One can only imagine how all of the stress, confusion, and anger molded Eleanor and impacted her choices in life, including her choice of men.
She met her first husband when she worked as a cocktail waitress to augment her salary from a Montessori teaching job. The marriage lasted just four years. They had one child, a girl. At age thirty-two, Eleanor married again. By her mid-30s, she was a single mom with two children to raise.
Eleanor was single for the next thirty-five years until she met and married for a third time at age seventy-one.

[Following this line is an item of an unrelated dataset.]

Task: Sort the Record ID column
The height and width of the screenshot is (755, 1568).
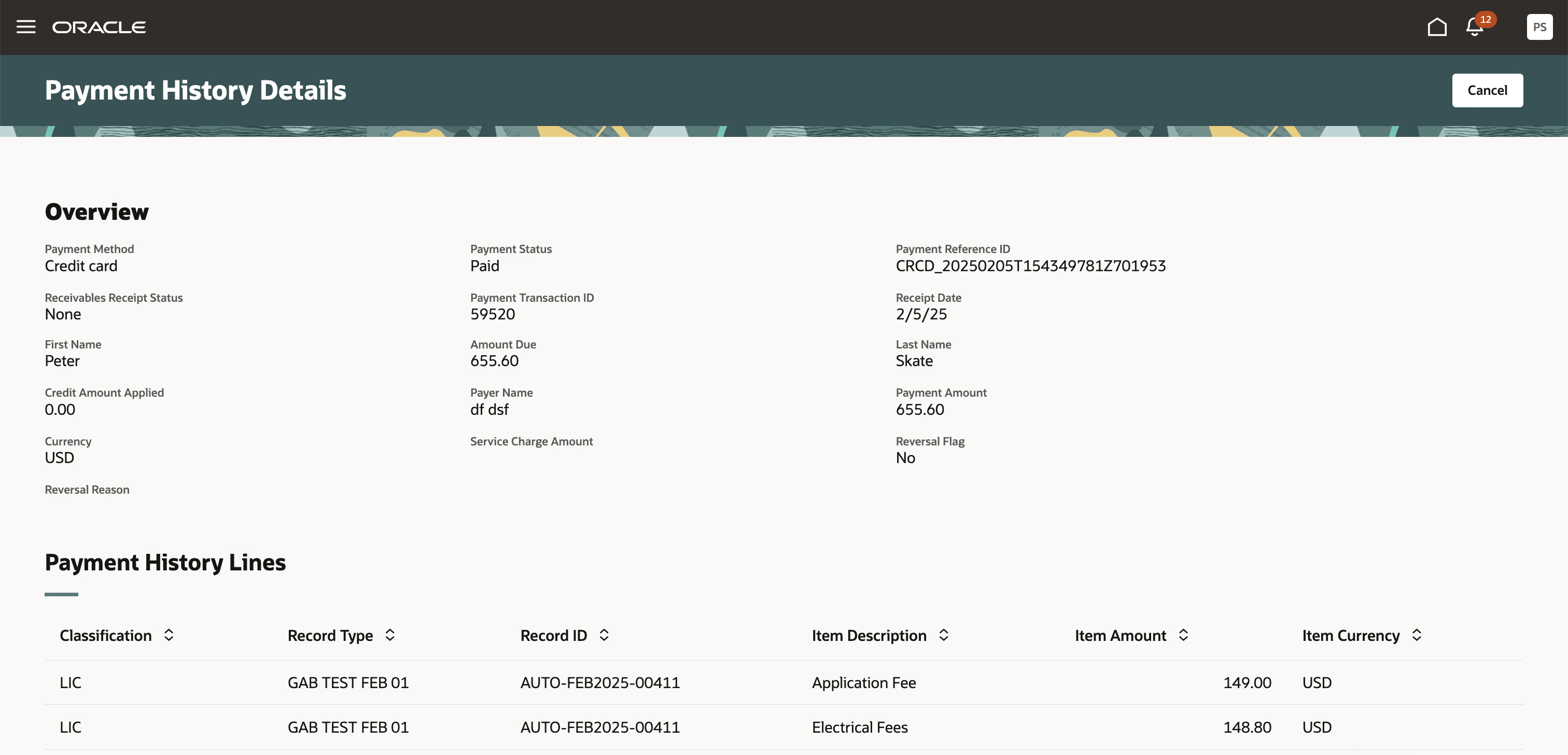Action: point(604,635)
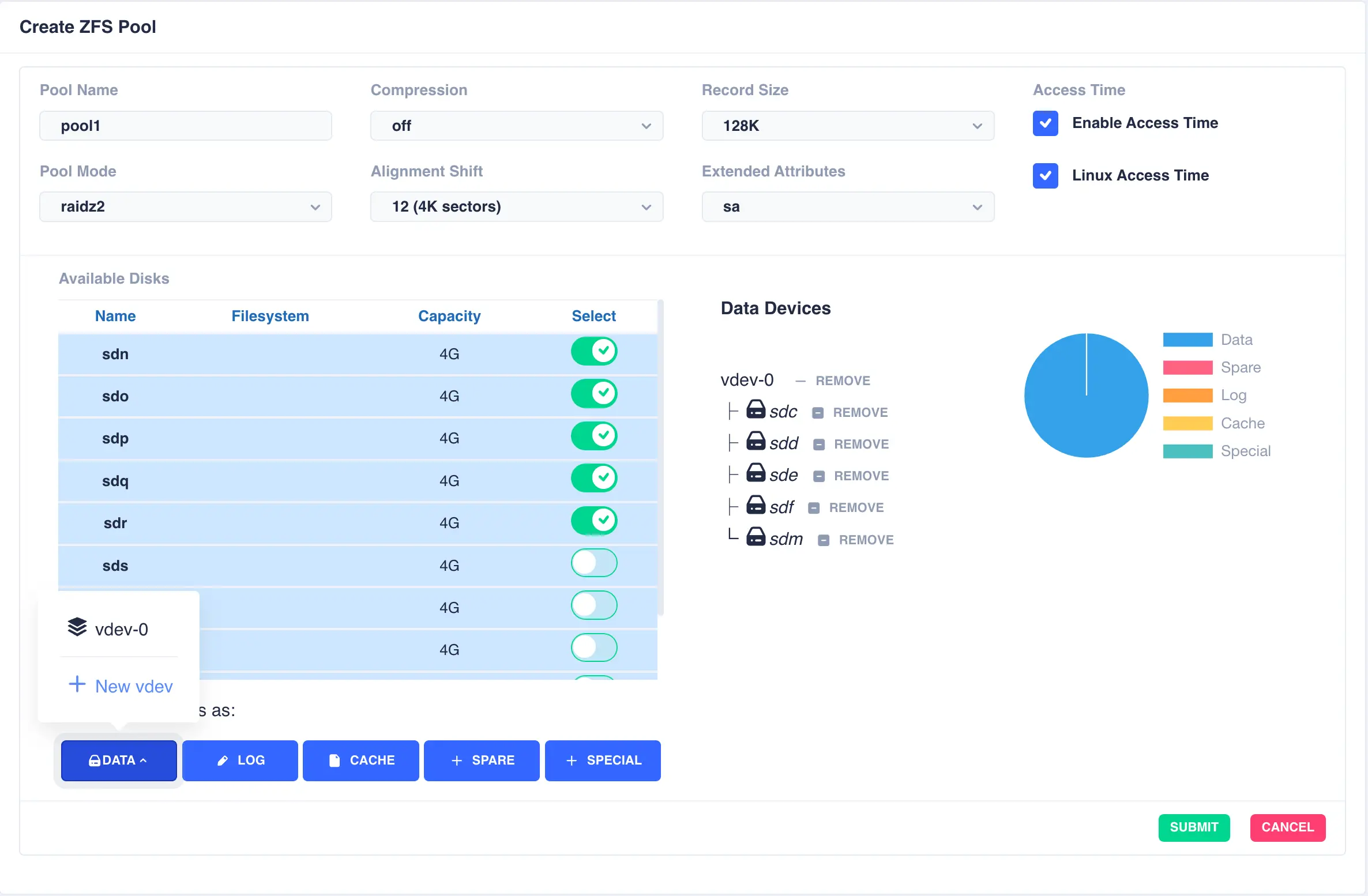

If only her story ended there in a happy, supportive marriage. But Eleanor had unwittingly fallen in love with a man who had Asperger's, a developmental disability (some disagree with that categorization), or a person with different brain wiring from neurotypical brains. Didn't she see worrisome signs when they were dating? Yes. But she chose to minimize or overlook them because there was so much good in the relationship. (Some warning signs included no eye contact, inability to talk about emotions, and social awkwardness.)
"I had no idea what that would look like in a day-to-day relationship with a partner," Eleanor said. "It was upsetting, confusing," she said. "He love-bombed me and fooled me into thinking that being in a relationship with me was something he wanted more than anything."
Eleanor tells the rest of the story in her new book, Disconnected: Portrait of a Neurodiverse Marriage. She talks to me in this fascinating episode about what can happen when two people come together but don't realize that their brains are wired differently and that the ensuing struggle may doom the marriage, no matter how either partner tries.
There are, however, steps couples can take to try to heal and remain partnered. Eleanor outlines those on her website and in her new book. There is hope, but it's a tough road ahead. For Eleanor, the road ended in divorce.